En l’occurrence, son point de départ a été une recherche dans l’univers des brevets industriels, et plus précisément dans celui de manomètres pouvant supporter et mesurer de très hautes pressions. Utilisés dans l’univers des combustibles fossiles dont l’usage plonge précisément nos sociétés dans les crises que nous connaissons, ces manomètres nous mettent « sous pression » à de nombreux égards. C’est plus spécifiquement un brevet de manomètre de la société Armaturenbau Gmbh (ex‑Armano) qui sert ici de fond imprimé à l’installation.
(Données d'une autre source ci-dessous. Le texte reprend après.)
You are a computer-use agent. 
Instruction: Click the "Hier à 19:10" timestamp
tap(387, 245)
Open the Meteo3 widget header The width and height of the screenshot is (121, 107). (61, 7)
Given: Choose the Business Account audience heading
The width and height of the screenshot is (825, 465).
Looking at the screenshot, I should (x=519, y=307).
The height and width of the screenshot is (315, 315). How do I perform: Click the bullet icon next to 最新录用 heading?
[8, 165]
Fondée en 1908, Armano est l’une des plus anciennes compagnies du secteur, à l’histoire souvent trouble et mouvementée : ses propriétaires fondateurs en furent spoliés sous le régime nazi avant qu’elle prenne son nom actuel en 1948. Ces dernières décennies, elle a connu une expansion particulière vers la Russie et le Kazakhstan, avant de traverser actuellement des difficultés en raison de l’embargo vers la Russie et de la diminution du fracking et de l’exploitation du gaz de schiste aux USA. Un grand dessin au pastel, déstructurant cet instrument qui cristallise les impasses et options discutables du développement économique et énergétique de nos sociétés, se détache sur le fond imprimé du brevet. 

English

Elements of reality and fictionality recurrently meet and collide in the world of Aleksandra Chaushova, who practices, with equal fluency and virtuosity, traditional printmaking, mechanical printing, and drawing, often combining these techniques in her works. For a long time, she has investigated the mechanisms whereby our memories and our collective unconscious are formed or distorted, often through metaphorical games of deconstruction and disruption of scale.
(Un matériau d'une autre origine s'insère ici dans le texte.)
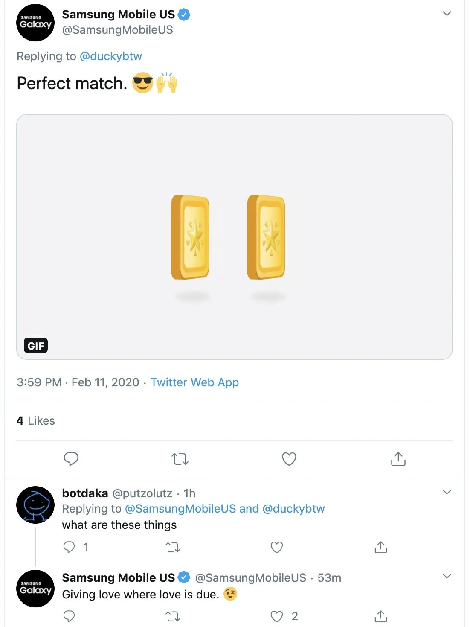Retweet the 'Giving love' Samsung reply
This screenshot has height=627, width=470.
point(173,616)
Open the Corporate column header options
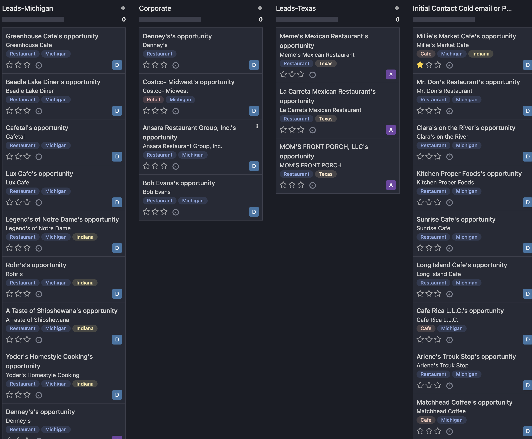The width and height of the screenshot is (532, 439). (x=155, y=8)
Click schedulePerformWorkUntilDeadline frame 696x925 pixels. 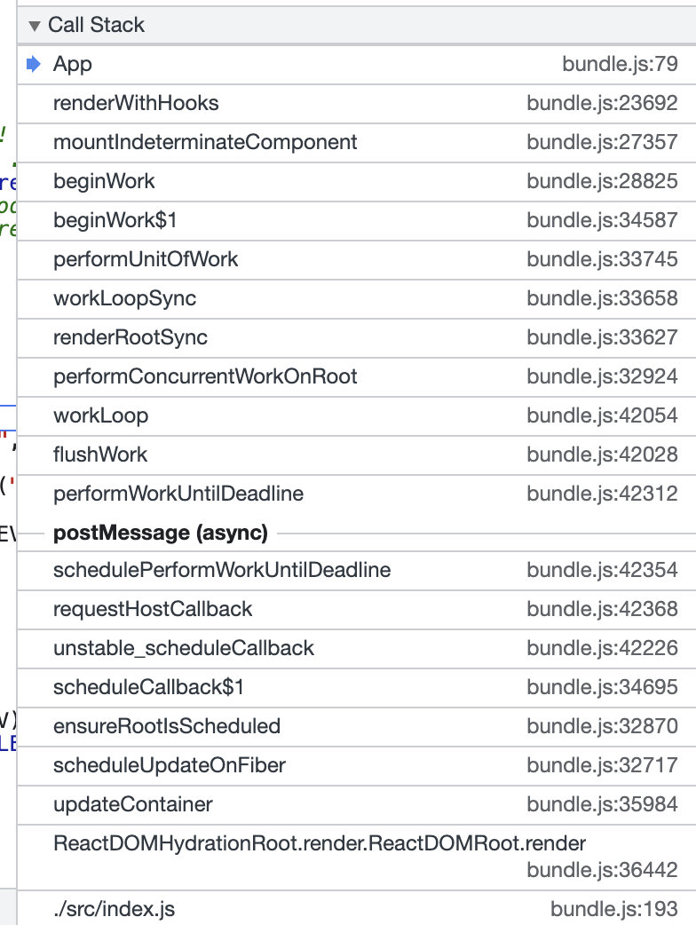pos(222,570)
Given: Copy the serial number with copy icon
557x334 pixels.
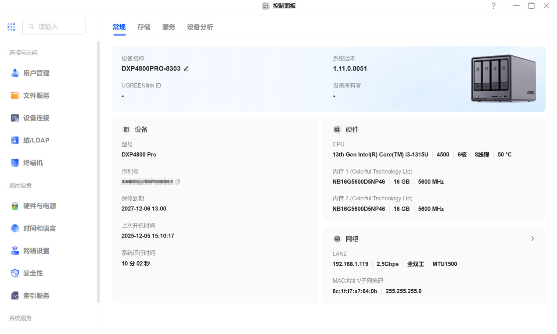Looking at the screenshot, I should tap(178, 182).
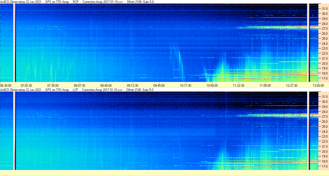Image resolution: width=329 pixels, height=176 pixels.
Task: Select the 20.0 frequency label in LCP panel
Action: pos(324,151)
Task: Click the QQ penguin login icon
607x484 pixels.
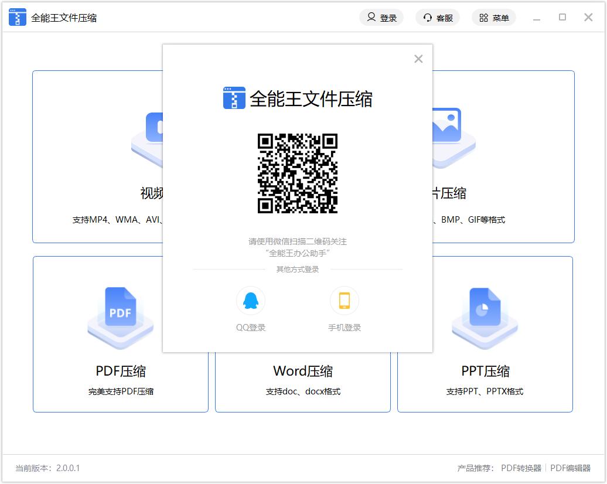Action: (250, 301)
In this case, her starting point was research into the world of industrial patents, and more specifically, that of manometers that can withstand and measure very high pressures. Used in the world of fossil fuels, the very consumption of which plunges our societies into the crises we are experiencing, these pressure gauges put us « under pressure » in many ways. More specifically, it is a pressure gauge patent from the company Armaturenbau Gmbh (ex-Armano) which is used here as the printed background for the installation. Founded in 1908, Armano is one of the oldest companies in the sector, with an often troubled and eventful history: its founding owners saw their assets seized under the Nazi regime before it took its current name in 1948. In recent decades, it has expanded particularly towards Russia and Kazakhstan, before currently experiencing difficulties due to the embargo against Russia and the decrease in fracking and the exploitation of shale gas in the USA. A large pastel drawing, deconstructing this instrument which crystallizes the dead ends and questionable options for the economic and energy development of our societies, stands out against the printed background of the patent.